Ben Bain, in a Federal Computer Week story, “Agencies Told to Target Money for Tech Projects,” says that OMB director Peter Orzag, and John Holdren, director of the White House Office of Science and Technology Policy, have sent out a joint memo to science agencies that, cumulatively, will spend nearly $150 billion this year:
That memo says that these agencies’ budget submissions, due September 14th, should focus on the following four priority areas:
- Develop strategies that support economic growth
- Promote technologies to reduce energy dependence and address climate change
- Improve health
- Protect troops, citizens, and national interests
These can be done by improving the productivity of research institutions (e.g., universities and labs); strengthening science, tech, and engineering education; improving infrastructure; and improving space capabilities.
Agencies will need to describe expected outcomes from their investments in relationship to the above priorities, and develop data sets to document their investments and make these datasets available to the public.

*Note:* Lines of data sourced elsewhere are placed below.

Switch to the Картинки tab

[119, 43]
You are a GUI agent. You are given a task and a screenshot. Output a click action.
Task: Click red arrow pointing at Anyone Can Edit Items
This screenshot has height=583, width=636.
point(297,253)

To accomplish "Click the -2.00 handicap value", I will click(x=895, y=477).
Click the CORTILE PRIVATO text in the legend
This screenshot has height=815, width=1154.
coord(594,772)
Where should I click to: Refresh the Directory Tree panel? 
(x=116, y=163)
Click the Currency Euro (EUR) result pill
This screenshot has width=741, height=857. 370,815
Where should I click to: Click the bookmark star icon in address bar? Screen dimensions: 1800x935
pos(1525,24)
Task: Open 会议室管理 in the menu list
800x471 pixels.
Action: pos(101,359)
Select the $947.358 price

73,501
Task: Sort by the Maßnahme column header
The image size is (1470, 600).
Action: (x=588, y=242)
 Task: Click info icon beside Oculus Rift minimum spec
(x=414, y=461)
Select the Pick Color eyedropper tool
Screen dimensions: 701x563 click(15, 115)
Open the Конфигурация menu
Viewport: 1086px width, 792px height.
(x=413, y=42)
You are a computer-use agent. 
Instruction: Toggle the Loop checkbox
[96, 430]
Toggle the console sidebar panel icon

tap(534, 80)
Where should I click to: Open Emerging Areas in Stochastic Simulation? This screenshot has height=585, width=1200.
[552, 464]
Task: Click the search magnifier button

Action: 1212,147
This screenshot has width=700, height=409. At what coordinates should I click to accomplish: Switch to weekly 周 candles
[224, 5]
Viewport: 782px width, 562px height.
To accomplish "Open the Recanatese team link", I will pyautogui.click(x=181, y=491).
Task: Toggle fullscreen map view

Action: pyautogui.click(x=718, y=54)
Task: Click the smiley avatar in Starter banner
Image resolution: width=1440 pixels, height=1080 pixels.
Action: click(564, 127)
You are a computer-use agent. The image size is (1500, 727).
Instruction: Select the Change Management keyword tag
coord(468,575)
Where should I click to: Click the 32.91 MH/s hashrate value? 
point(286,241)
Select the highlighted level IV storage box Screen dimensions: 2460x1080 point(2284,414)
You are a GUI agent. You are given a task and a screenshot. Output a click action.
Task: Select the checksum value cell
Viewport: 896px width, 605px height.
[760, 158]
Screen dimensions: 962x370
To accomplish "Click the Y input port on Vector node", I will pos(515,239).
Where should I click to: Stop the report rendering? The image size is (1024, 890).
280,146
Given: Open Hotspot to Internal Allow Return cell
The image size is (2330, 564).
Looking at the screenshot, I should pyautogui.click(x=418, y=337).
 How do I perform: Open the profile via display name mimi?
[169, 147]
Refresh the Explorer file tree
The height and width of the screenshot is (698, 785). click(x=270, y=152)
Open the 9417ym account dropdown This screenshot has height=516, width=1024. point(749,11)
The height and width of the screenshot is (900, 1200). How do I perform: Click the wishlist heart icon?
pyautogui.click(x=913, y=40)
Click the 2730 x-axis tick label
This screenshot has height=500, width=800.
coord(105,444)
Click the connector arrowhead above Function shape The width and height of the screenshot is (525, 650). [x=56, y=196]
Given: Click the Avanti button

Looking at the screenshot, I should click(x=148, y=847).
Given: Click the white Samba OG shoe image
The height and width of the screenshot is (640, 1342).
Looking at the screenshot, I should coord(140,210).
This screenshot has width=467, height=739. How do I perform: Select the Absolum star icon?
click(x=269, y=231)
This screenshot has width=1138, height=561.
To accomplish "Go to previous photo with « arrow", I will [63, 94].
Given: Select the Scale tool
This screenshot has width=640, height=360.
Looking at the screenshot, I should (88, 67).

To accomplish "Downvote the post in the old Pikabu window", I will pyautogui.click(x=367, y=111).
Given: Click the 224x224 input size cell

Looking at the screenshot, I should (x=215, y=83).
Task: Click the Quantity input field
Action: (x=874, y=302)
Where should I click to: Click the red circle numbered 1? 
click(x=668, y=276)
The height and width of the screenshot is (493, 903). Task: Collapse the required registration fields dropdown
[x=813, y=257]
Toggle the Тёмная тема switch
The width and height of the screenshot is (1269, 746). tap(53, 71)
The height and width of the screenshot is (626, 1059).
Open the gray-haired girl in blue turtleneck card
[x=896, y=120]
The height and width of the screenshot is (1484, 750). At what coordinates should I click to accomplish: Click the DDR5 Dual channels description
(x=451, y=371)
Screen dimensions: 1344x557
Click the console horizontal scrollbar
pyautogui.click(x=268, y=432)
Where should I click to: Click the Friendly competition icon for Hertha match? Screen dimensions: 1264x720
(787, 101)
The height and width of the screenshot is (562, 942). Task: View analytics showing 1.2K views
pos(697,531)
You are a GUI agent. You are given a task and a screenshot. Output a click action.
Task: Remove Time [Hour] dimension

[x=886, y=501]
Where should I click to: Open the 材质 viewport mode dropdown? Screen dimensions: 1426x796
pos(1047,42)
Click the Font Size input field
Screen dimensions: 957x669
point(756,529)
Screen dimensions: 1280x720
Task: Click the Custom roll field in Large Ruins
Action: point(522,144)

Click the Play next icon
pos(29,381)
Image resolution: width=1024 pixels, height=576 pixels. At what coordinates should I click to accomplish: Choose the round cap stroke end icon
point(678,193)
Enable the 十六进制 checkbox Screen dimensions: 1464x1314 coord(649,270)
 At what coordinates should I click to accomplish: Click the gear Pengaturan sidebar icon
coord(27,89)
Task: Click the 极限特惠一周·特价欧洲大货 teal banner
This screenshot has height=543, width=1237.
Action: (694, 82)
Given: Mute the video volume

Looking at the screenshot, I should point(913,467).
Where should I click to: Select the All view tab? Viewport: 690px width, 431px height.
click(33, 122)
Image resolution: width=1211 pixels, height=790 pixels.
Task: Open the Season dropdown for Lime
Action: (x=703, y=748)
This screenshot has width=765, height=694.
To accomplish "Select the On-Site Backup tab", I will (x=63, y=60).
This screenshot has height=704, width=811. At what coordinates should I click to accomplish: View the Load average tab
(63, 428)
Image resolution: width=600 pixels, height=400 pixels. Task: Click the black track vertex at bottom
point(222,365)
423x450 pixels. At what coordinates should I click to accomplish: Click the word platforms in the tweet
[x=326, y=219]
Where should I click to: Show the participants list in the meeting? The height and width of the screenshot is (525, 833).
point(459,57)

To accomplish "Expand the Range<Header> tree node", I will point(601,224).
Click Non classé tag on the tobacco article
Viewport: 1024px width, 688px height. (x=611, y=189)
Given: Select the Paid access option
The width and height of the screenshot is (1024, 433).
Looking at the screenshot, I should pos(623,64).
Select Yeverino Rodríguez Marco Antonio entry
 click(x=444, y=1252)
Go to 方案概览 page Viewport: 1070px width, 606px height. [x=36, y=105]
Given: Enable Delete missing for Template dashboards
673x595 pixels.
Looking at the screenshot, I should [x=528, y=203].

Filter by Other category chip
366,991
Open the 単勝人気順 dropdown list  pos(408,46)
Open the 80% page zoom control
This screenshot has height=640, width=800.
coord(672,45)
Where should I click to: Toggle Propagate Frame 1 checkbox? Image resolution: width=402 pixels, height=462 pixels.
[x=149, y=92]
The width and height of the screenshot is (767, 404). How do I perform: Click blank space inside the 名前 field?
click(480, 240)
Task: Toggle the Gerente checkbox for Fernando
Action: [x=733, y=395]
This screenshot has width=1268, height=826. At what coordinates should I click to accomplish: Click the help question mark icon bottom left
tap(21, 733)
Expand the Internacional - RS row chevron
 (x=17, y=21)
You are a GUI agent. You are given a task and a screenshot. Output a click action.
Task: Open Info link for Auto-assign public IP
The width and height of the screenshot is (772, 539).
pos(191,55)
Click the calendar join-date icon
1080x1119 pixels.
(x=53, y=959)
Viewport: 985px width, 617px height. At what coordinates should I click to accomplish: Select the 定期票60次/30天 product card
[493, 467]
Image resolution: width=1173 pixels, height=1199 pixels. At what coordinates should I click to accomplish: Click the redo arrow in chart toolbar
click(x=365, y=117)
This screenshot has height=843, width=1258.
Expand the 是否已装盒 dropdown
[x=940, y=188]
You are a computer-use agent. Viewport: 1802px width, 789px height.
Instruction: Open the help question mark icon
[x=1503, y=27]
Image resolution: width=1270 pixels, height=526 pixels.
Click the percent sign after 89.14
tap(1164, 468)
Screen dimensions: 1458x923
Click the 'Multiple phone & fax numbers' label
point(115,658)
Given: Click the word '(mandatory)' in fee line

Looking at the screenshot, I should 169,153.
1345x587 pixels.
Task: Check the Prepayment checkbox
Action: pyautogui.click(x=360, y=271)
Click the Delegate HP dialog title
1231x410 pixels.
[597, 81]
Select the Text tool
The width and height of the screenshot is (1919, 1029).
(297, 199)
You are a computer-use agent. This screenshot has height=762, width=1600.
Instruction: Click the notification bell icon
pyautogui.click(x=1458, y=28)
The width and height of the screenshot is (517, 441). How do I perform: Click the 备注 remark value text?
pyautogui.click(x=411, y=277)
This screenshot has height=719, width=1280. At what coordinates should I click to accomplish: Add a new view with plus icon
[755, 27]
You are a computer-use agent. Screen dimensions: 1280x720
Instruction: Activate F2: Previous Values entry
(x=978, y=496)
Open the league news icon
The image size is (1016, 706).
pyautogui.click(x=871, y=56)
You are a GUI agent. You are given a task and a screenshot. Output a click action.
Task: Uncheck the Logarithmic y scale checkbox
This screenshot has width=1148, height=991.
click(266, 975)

Particularly intriguing, the memo states:
“Agency budget submissions should also explain how the agency plans to take advantage of today's open innovation model—in which the whole chain from research to application does not have to take place within a single lab, agency or firm—and become highly open to ideas from many players, at all stages. Agencies should empower their scientists to have ongoing contact with people who know what's involved in making and using things, from cost and competitive factors to the many practical constraints and opportunities that can arise when turning ideas into reality.”
This implies a strong emphasis on applied vs. basic research. It’ll be interesting to see how basic research agencies fair under this set of new expectations.